それから三年が経った。なにかのときに「『夜と霧』、読んでないんだよね」と漏らすと、ホイ、と貸してくれた友人があった。三年前は知り合っていなかったひとだ。そのひとにとってもいちばん大切な本のひとつだという。

 

先週末、私は、秋に出る本の原稿に行き詰まり、周囲のすすめもあって、武庫川沿いのさびれたホテルに2泊3日でカンヅメになって書くことにした。テレビもネット環境もなく、食事に外に出ることもない。カーテンもだいたい閉めていた。そこに一冊だけ、持ち込んだ本。原稿書きの合間にベッドに横になり、少しずつ読んだ。
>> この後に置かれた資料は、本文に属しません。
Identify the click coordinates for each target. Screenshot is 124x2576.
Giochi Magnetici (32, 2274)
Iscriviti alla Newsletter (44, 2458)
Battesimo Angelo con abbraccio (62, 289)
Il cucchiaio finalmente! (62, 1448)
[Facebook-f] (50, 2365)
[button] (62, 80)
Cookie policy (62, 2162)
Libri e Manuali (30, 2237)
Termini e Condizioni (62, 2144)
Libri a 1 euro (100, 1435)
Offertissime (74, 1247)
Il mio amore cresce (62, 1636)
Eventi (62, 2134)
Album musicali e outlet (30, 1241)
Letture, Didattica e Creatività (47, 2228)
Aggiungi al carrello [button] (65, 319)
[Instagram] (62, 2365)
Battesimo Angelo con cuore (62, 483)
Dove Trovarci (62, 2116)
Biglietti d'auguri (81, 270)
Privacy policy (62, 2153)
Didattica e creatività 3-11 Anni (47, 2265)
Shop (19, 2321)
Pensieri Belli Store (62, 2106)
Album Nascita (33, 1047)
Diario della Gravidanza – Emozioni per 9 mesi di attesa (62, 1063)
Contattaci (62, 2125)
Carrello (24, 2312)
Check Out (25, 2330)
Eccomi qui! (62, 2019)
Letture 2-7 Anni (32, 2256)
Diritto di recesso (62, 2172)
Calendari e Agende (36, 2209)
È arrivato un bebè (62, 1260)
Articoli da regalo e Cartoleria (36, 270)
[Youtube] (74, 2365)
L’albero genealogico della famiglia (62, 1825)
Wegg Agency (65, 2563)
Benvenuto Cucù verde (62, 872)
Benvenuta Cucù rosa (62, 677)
3日分として配給されたすこしの食糧のように、大切に。

アウシュビッツに収容された心理学者による体験記。でもすごく透明で風通しが良いのは、「自分」への憐憫がないからだろうか。最近インタビューを受けた尹雄大さんのことばを借りると「セルフジャッジがない」からかもしれない。足立さんも言われている「俯瞰」が、全体を貫いている。どこまでも自分を遠くから、しかし(たとい唇を噛んでも)批判的にではなく、眺めている。そういう狭い部分に自分が入り、読者を導くことを、きびしく制している。
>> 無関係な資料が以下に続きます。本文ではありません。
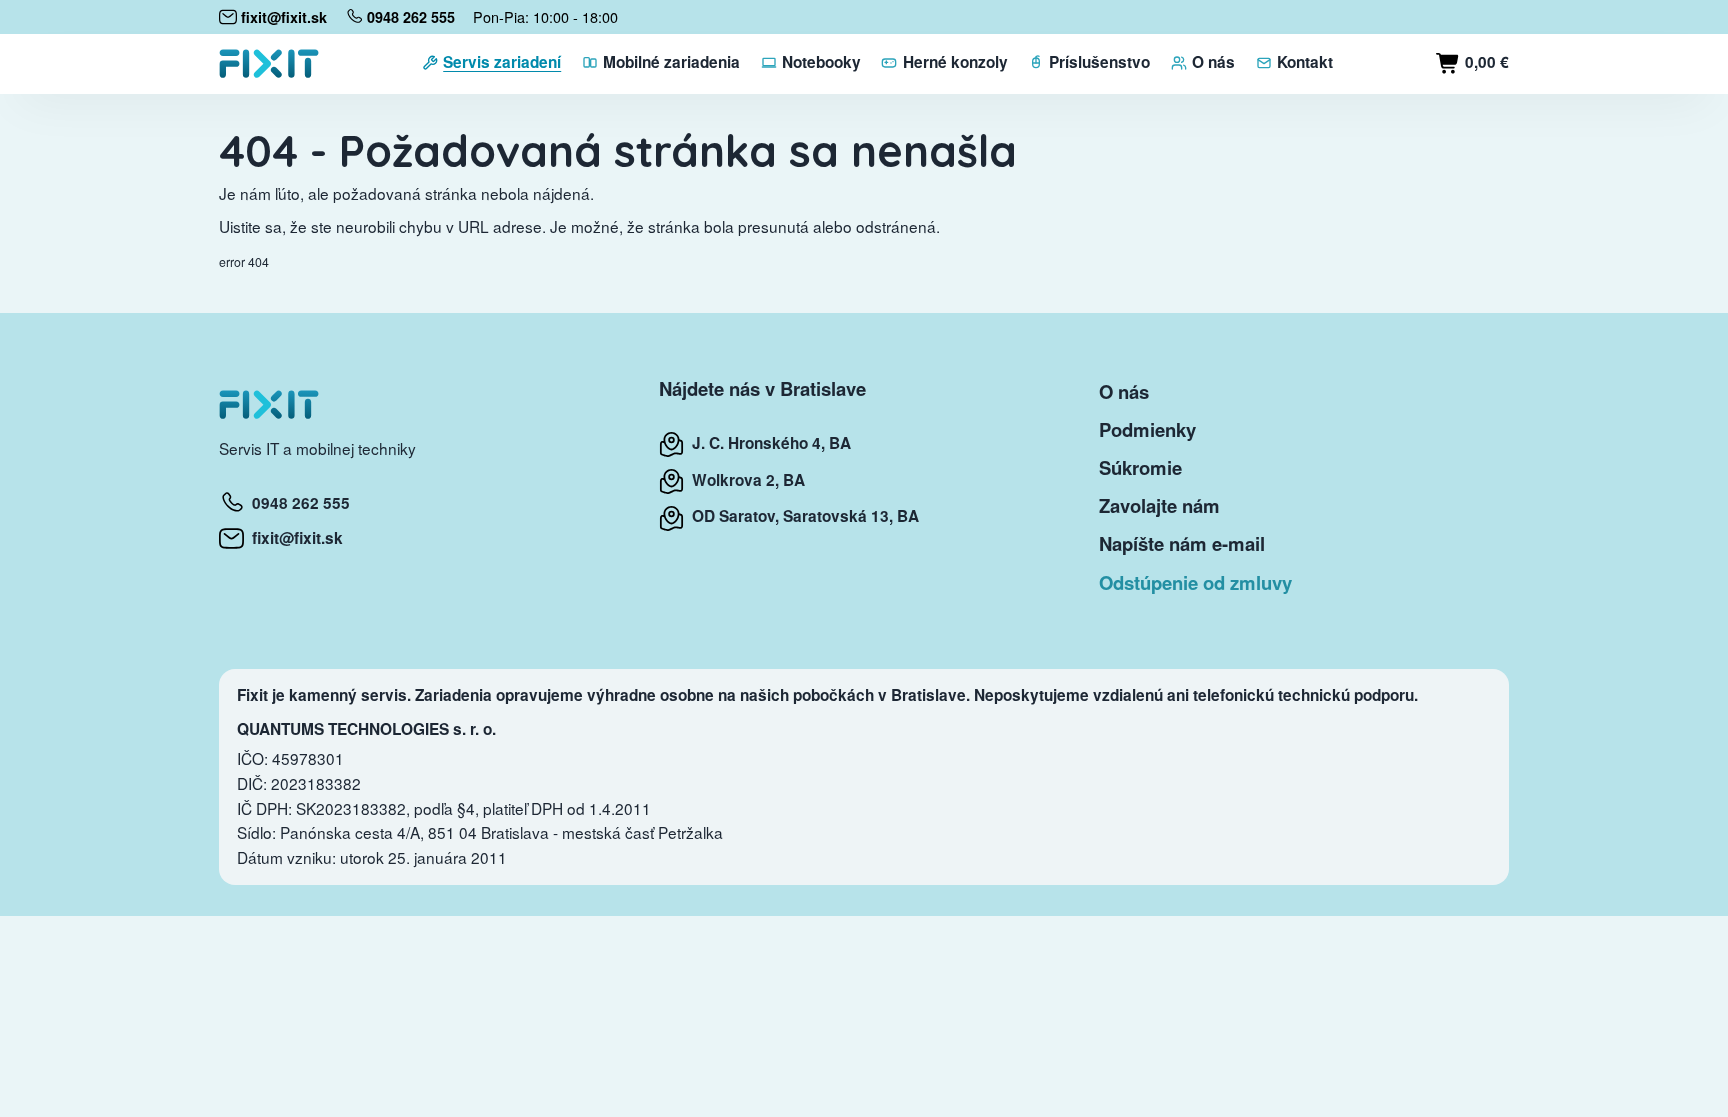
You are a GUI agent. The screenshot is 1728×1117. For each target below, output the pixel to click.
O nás (1124, 391)
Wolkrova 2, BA (744, 480)
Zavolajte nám (1159, 505)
だから、こういう文章が、さらりと出てくる。たぶんね。

 

人は強制収容所に人間をぶちこんですべてを奪うことができるが、たったひとつ、あたえられた環境でいかにふるまうかという、人間としての最後の自由だけは奪えない(P110)

 

強制収容所という、人間の尊厳どころか命までもとことんないがしろにする場所で、「いや、それでも私には精神の自由があった」と言い切る、その苛烈さ! 小さな命など、ほんとうにぷちゅっと、おそらく自覚もなくひねりつぶしてしまう巨大な心ないシステムの前で、泣き叫んで許しを請う(誰に? 誰があなたの人生を支配しているのだ?)でもなく、自らの堕落を「仕方ない」とくどくどと言い訳をする(誰にだ?)のではなく、「それでも私は自由のなかで生きている」と、すっくと立ち続ける。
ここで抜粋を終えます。